Little Fighter Keeps It Strong
WARSAW — Malinda Feeny, Warsaw, can recall at age 17 being told she could not have children.
On Oct. 5, 2014, she defied the odds when she gave birth to a son, Zedekyah. Though he had arrived early and doctors suspected a heart murmur, Feeny and her husband, Trent, did not think they had much to worry about.
“Heart murmurs run in my side of the family,” Feeny said.
A few days later, their joy gave way to fear when the doctor informed them a Riley specialist was on his way.
“I was devastated at that point,” Feeny said. “I was thinking, ‘a Riley specialist? OK, it’s serious.’”
Doctors diagnosed Zedekyah with truncus arteriosis. Feeny explained that a healthy person has four valves, through which blood is pumped. Zedekyah has only one. That one valve, Feeny said, was moving both good and bad blood, which in turn affected Zedekyah’s lungs, resulting in pulmonary adema.
Feeny did not have long to hold her son before he was loaded into an ambulance and transported to Riley Children’s Hospital. The Feenys followed in their car.
“It was a long, silent drive,” Feeny said. “Me and my husband, we just didn’t know what to say.”
Doctors scheduled surgery for Zedekyah, on Nov. 11. However, he was so small and the risks so high — he had only a 25 percent chance of surviving — Feeny requested they wait until he had gained some weight. The surgery was postponed until Dec. 1.
In all, the Feenys were at Riley four months. During that time, Zedekyah was also diagnosed with malacia of the airway, GERD, a left leaky valve and narrowing arteries of the heart. He would eventually need more surgery to keep his arteries open.
Zedekyah was finally allowed to go home in January, on oxygen and with an NG tube that the Feenys had to take classes to learn how to care for. They also learned Zedekyah would need to have open-heart surgery twice a year, every four years, until adulthood, in addition to multiple doctor appointments every month.
It did not end there, however. By February, the Feenys noticed he did not seem to be passing urine as often as he should, so they took him to see a urologist, who diagnosed him with kidney reflux disease.
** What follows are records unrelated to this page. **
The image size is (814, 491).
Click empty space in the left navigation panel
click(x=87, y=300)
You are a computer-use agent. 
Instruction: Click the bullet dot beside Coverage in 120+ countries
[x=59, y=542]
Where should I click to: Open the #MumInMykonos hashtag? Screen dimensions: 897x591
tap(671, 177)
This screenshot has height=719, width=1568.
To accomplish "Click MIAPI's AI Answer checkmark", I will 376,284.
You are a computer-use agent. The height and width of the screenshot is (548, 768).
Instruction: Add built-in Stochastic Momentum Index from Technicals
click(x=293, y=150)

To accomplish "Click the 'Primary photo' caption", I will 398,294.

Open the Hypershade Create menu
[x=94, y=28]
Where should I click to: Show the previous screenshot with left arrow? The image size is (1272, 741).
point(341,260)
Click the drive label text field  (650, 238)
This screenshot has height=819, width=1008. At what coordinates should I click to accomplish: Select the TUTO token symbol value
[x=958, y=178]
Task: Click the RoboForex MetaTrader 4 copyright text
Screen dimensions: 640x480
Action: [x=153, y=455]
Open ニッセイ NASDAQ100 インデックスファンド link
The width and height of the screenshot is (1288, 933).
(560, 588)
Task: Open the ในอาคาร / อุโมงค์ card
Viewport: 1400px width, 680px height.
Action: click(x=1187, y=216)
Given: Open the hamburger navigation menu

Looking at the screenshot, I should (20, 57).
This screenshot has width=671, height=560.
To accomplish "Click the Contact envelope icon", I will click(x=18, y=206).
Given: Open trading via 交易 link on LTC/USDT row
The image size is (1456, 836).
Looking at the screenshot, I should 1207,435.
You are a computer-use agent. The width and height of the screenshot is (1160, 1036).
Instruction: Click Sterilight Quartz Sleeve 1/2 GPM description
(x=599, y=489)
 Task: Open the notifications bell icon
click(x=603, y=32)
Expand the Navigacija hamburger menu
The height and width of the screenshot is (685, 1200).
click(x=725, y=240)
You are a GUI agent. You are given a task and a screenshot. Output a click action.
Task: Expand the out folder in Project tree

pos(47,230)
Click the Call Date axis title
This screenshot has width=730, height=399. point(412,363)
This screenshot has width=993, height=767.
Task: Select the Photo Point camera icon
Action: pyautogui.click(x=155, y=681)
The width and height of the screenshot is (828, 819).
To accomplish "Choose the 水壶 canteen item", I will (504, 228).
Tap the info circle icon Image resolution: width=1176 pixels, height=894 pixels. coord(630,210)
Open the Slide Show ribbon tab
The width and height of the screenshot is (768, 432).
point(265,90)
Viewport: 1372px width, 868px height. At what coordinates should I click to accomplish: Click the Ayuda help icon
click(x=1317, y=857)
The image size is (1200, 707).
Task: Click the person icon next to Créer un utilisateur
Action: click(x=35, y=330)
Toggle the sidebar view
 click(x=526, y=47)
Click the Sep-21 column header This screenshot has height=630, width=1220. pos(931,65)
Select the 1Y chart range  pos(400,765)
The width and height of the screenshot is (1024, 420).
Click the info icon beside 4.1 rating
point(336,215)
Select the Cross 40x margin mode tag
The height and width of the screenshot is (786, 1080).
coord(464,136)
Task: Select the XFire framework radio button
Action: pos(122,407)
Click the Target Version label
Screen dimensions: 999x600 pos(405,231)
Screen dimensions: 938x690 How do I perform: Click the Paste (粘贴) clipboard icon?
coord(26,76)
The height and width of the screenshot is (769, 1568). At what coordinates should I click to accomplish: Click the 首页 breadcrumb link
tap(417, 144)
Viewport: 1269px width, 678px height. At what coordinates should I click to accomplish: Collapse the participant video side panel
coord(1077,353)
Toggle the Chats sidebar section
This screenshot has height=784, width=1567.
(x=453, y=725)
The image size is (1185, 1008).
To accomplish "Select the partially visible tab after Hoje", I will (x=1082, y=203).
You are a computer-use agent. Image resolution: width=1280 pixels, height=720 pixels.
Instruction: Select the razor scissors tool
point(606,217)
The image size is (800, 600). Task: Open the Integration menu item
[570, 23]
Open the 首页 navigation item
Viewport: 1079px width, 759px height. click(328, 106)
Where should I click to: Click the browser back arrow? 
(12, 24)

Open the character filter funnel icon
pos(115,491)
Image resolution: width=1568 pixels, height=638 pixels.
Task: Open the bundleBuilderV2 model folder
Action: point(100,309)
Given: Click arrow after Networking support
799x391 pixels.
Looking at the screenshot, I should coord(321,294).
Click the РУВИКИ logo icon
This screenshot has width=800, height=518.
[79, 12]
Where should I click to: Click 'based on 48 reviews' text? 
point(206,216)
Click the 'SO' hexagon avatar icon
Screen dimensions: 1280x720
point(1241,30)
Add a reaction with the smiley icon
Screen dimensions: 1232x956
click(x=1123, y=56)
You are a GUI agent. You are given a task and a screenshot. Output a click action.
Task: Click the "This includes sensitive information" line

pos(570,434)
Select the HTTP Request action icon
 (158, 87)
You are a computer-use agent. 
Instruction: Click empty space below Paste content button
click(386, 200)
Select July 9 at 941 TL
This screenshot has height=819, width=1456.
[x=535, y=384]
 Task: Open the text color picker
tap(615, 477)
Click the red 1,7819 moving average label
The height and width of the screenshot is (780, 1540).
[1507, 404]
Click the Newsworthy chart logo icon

Doctors put Zedekyah on an antibiotic, but said he would need surgery eventually.
“I was like, no more surgeries,” Feeny said. “This kid, he’s mighty and he’s small, but he’s been through so much more than I’ve been through in my own lifetime, and he’s not even a year old.”
In April, the first Riley bill arrived.
“I about died,” Feeny said. “It was over $1 million.”
Feeny went to booster.com and began a sweatshirt fundraiser, selling sweatshirts for $35 apiece. The minimum required, however, was 50, and Feeny was only able to sell 25.
Two months and another procedure later, Zedekyah is slowly gaining weight and is up to 13 pounds, 4 ounces. Meanwhile, Trent has created a Facebook page for him, Ky Strong.
“I tell everybody I come in contact with because I want people to know about the struggle,” Feeny said.
Feeny is also planning to launch a GoFundMe account for Zedekyah.